§ Goal: Rewrite each of the entries below, replacing "Instruction" with "Directive" and leaving everything else unchanged. Omit the pictures from your version.

§ Listed records:
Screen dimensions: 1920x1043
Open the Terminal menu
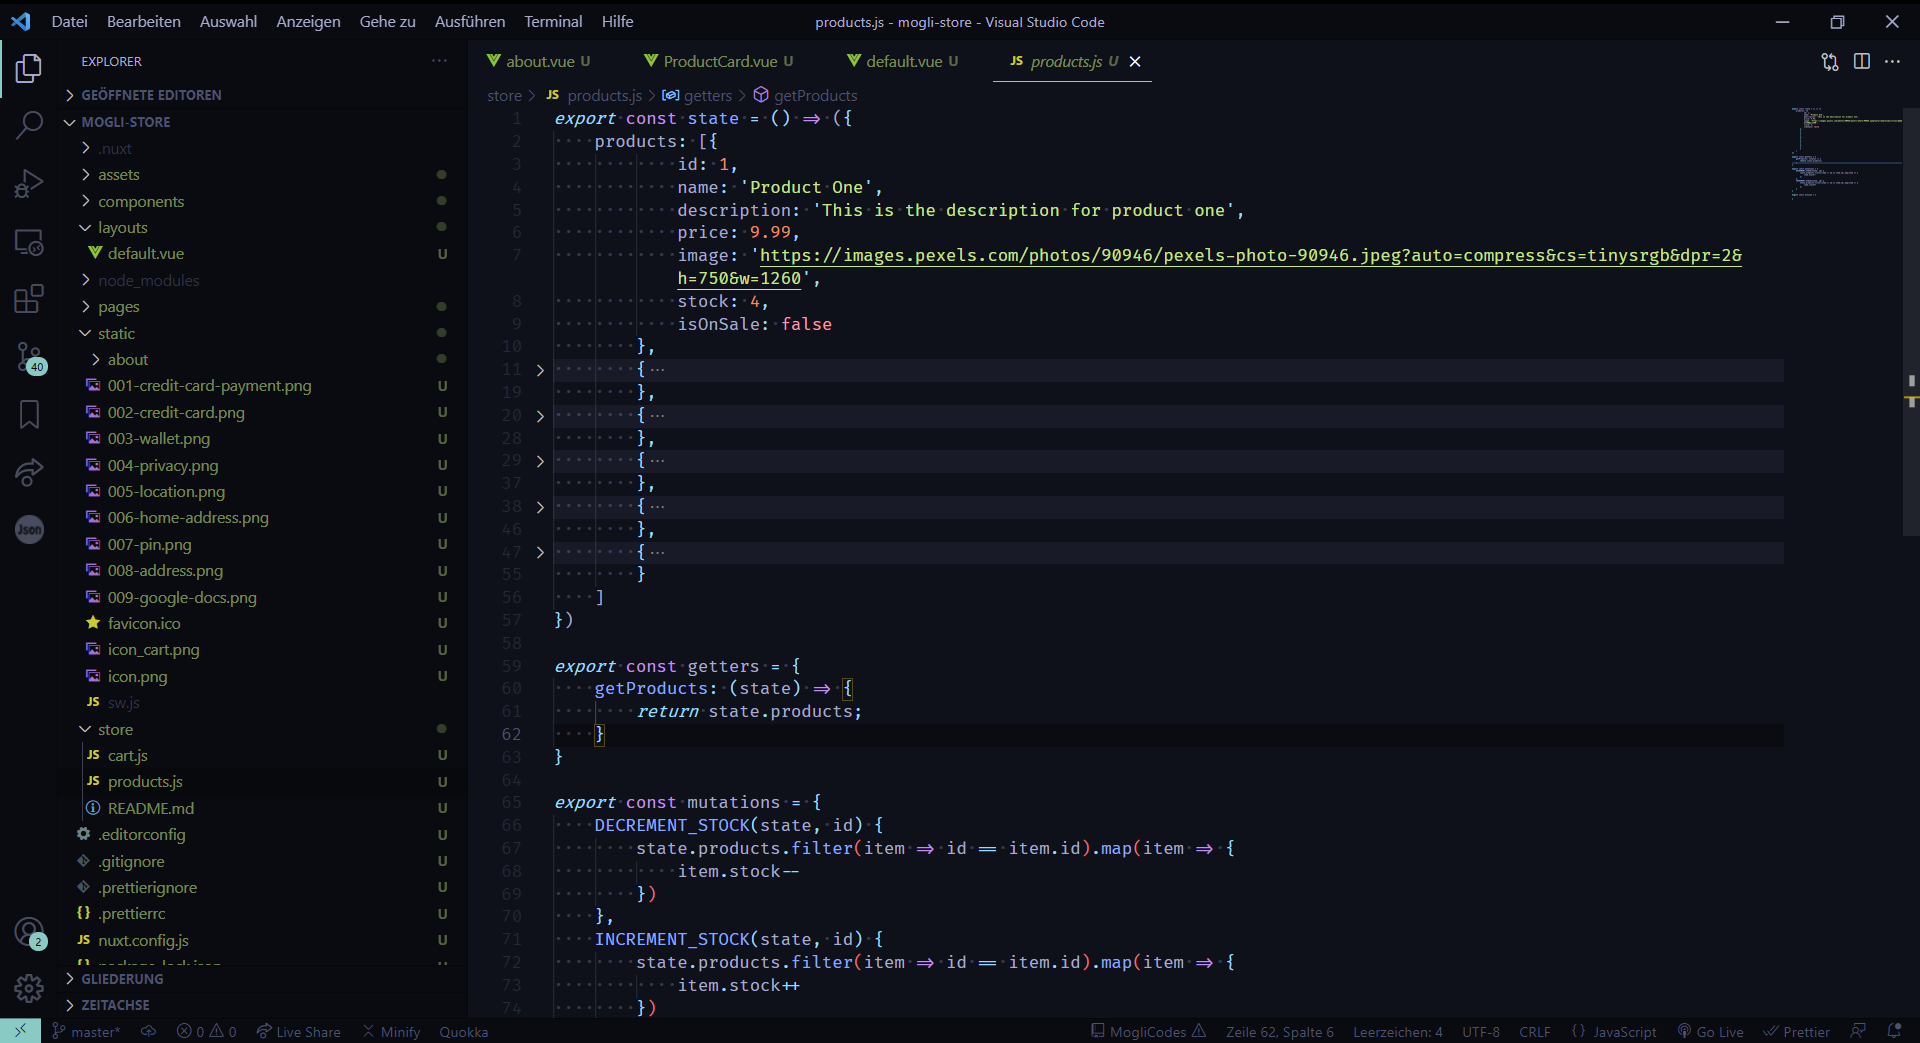[552, 21]
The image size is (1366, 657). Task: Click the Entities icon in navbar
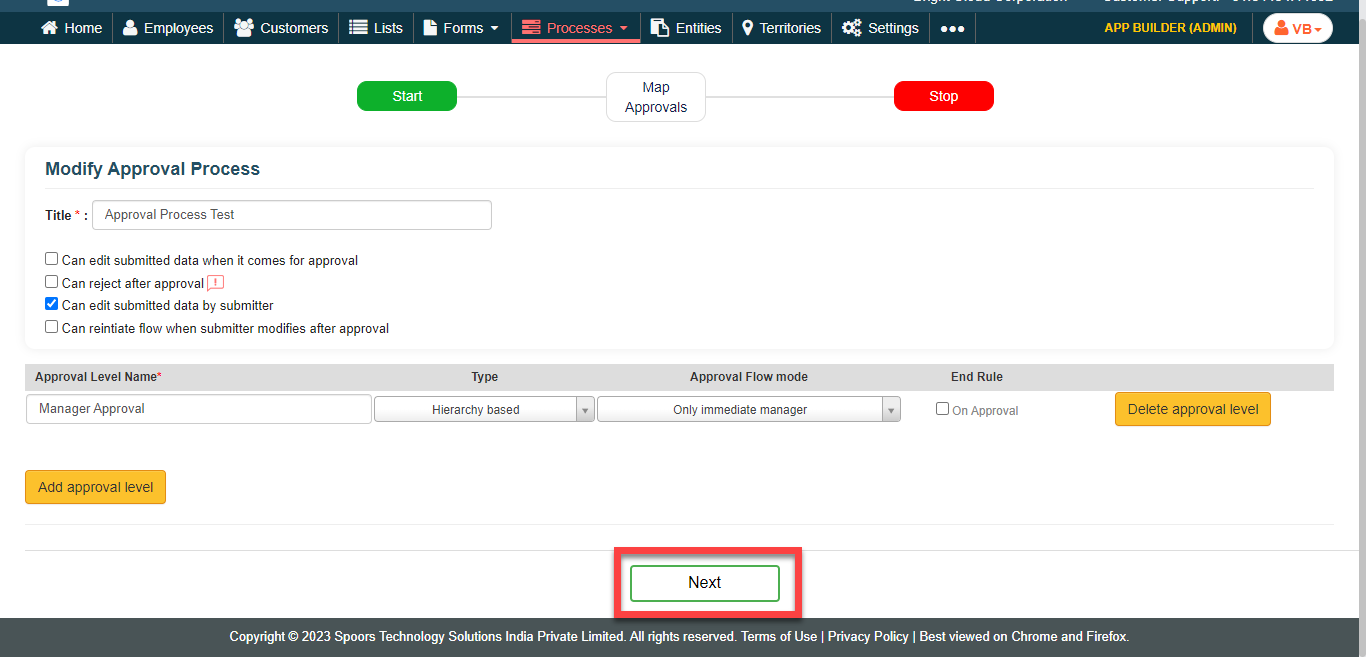[659, 28]
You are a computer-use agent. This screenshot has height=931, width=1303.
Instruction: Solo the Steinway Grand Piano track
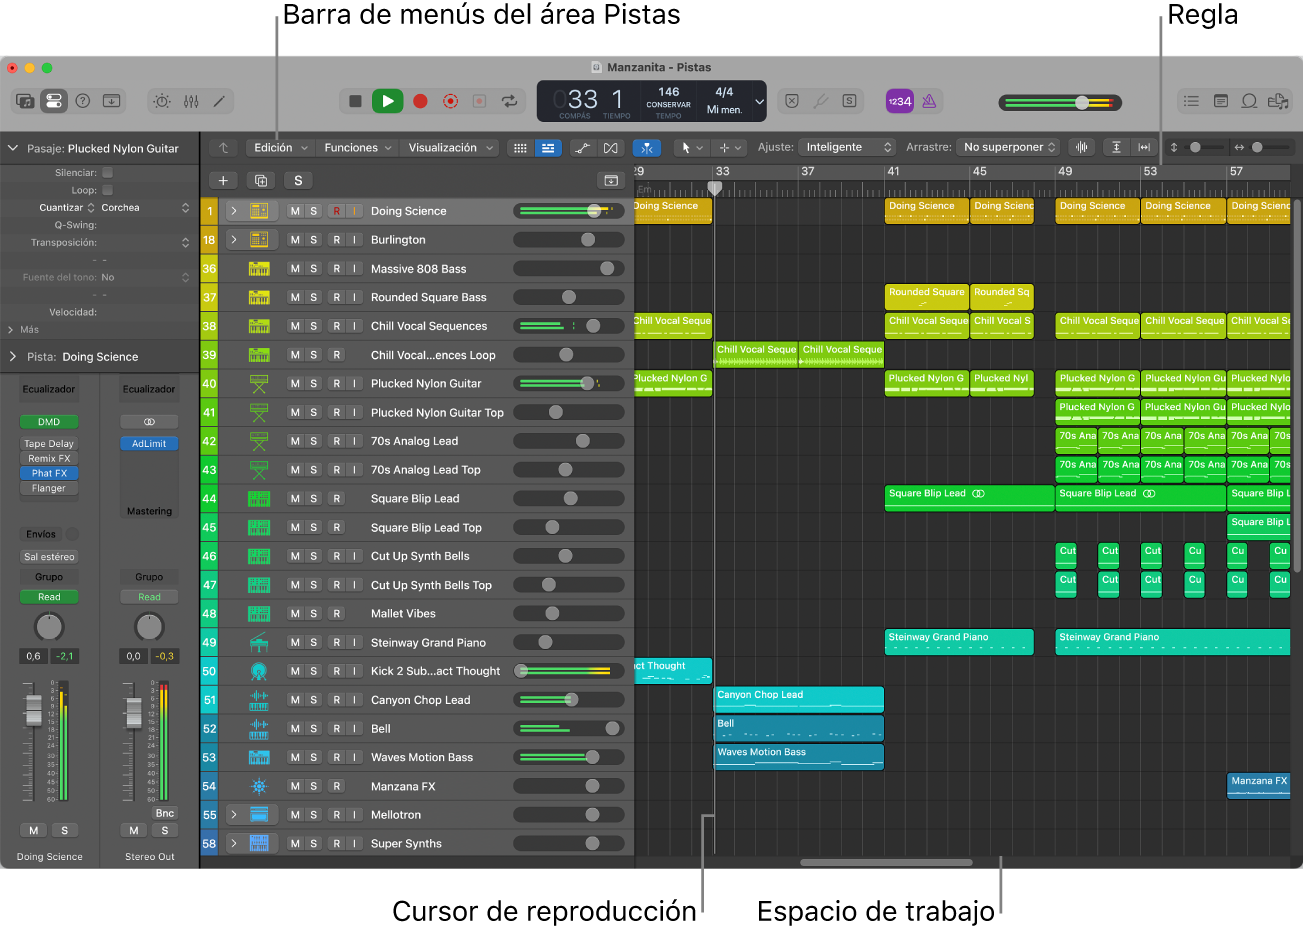tap(314, 643)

§ Answer to the task:
Screen dimensions: 1920x1043
Open the Terminal menu
[552, 21]
The image size is (1366, 657). Task: Click the Entities icon in navbar
[659, 28]
You are a computer-use agent. This screenshot has height=931, width=1303.
Directive: Solo the Steinway Grand Piano track
tap(314, 643)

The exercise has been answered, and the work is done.